= Exercise details =
Copy every line from the one that holds "Task: Click the 性能测试 speedometer gauge icon" to the end of the records below, exactly and with nothing else, but without any pictures.

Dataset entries
● ● ● ● ● ● ●
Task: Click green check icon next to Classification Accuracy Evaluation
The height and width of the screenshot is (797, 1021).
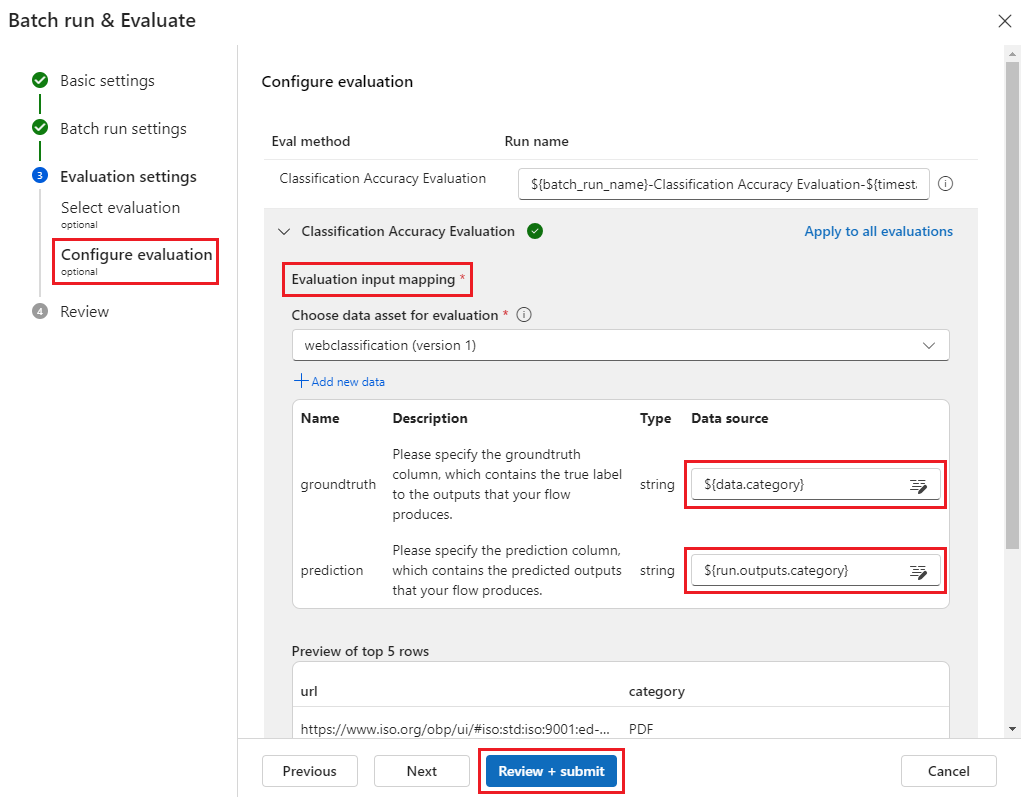Action: click(535, 231)
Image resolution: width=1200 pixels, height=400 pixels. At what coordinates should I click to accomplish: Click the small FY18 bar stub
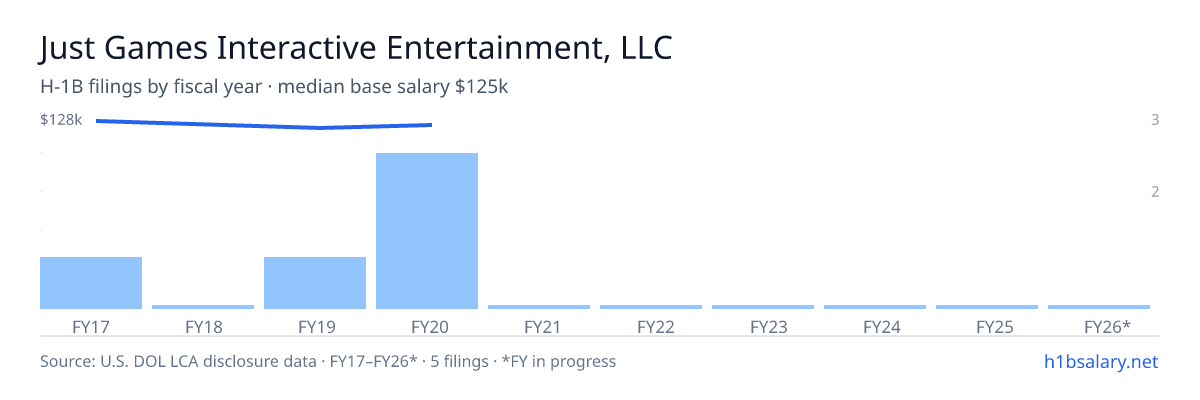click(x=203, y=307)
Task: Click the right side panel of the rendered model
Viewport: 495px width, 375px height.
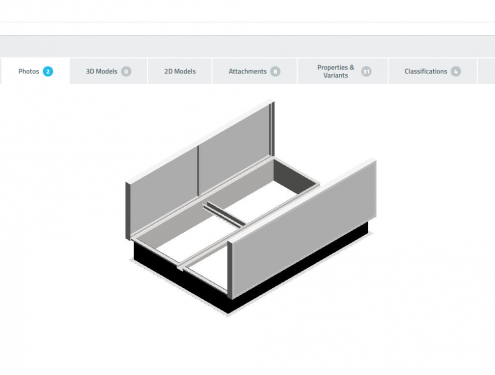Action: point(303,230)
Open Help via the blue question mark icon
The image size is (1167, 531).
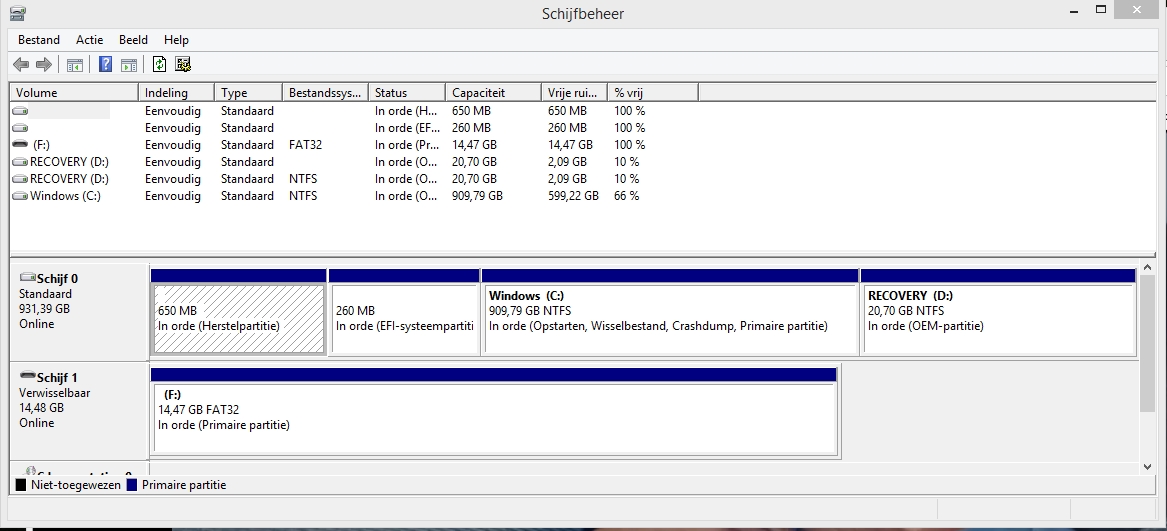tap(105, 65)
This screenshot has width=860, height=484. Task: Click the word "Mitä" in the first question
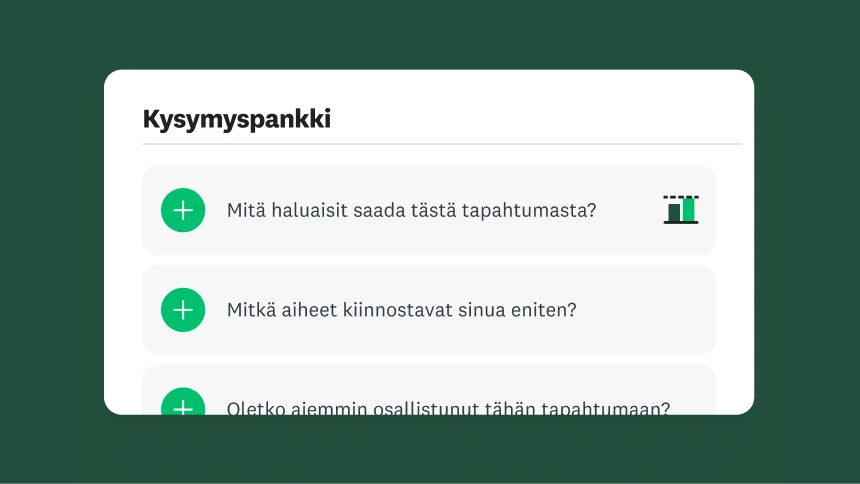245,211
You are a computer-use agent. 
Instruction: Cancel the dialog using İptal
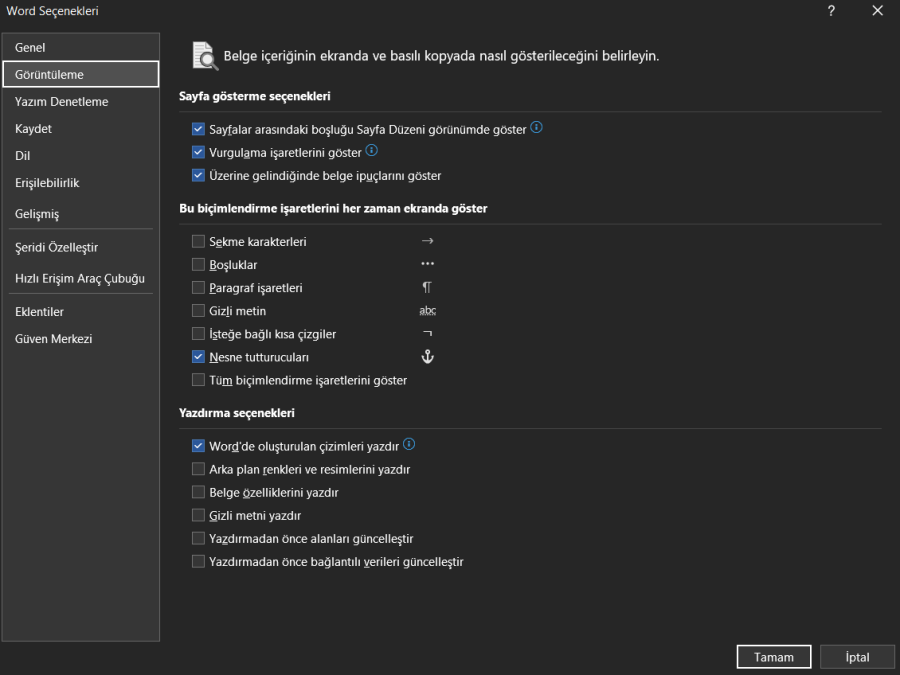(x=857, y=657)
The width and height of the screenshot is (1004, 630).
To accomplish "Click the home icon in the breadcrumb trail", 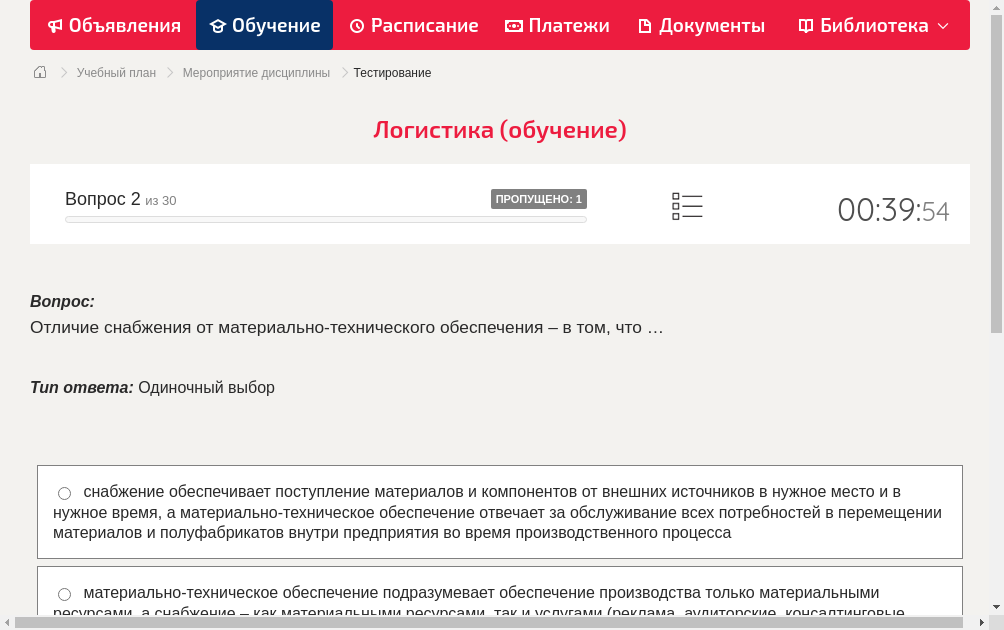I will click(39, 72).
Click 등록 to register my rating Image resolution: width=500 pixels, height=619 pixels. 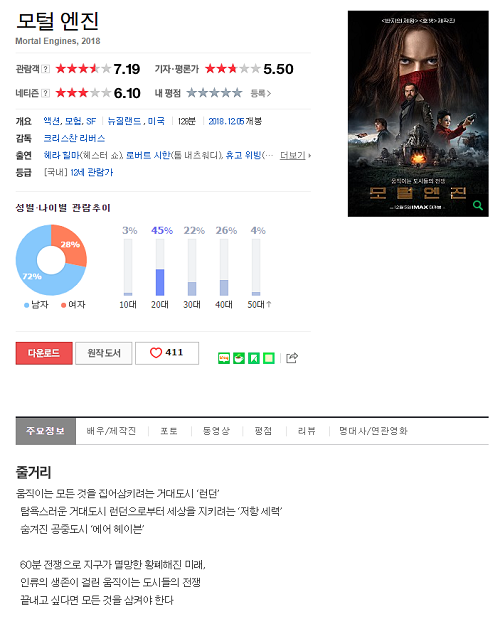pyautogui.click(x=260, y=93)
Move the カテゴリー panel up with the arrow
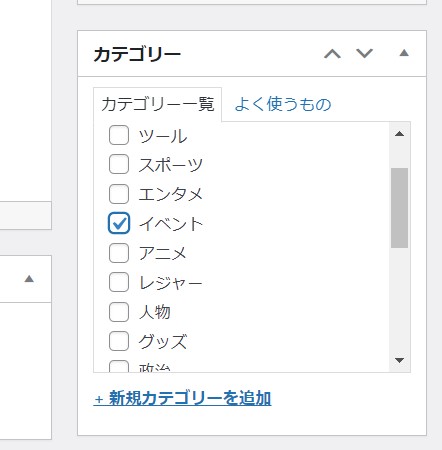Image resolution: width=442 pixels, height=450 pixels. coord(332,53)
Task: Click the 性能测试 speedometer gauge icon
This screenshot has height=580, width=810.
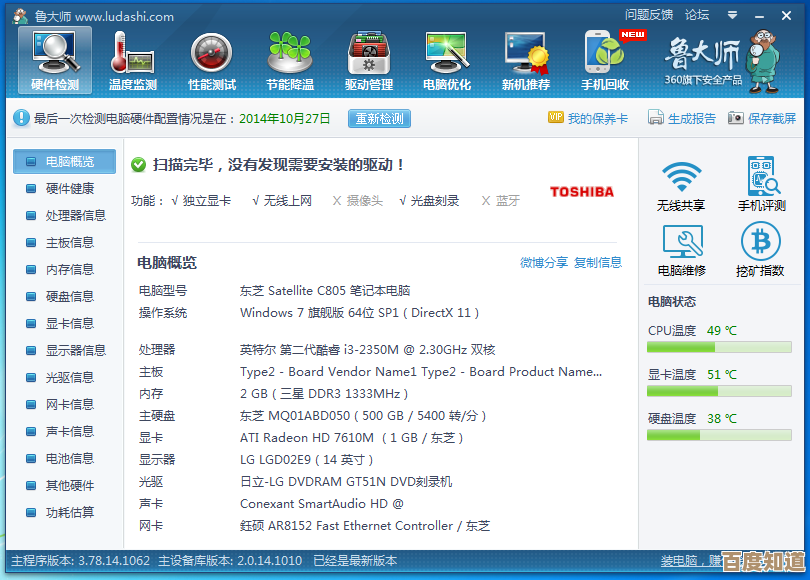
● ● ● ● ● ● ●
= Answer box =
Task: Click the 性能测试 speedometer gauge icon
This screenshot has height=580, width=810.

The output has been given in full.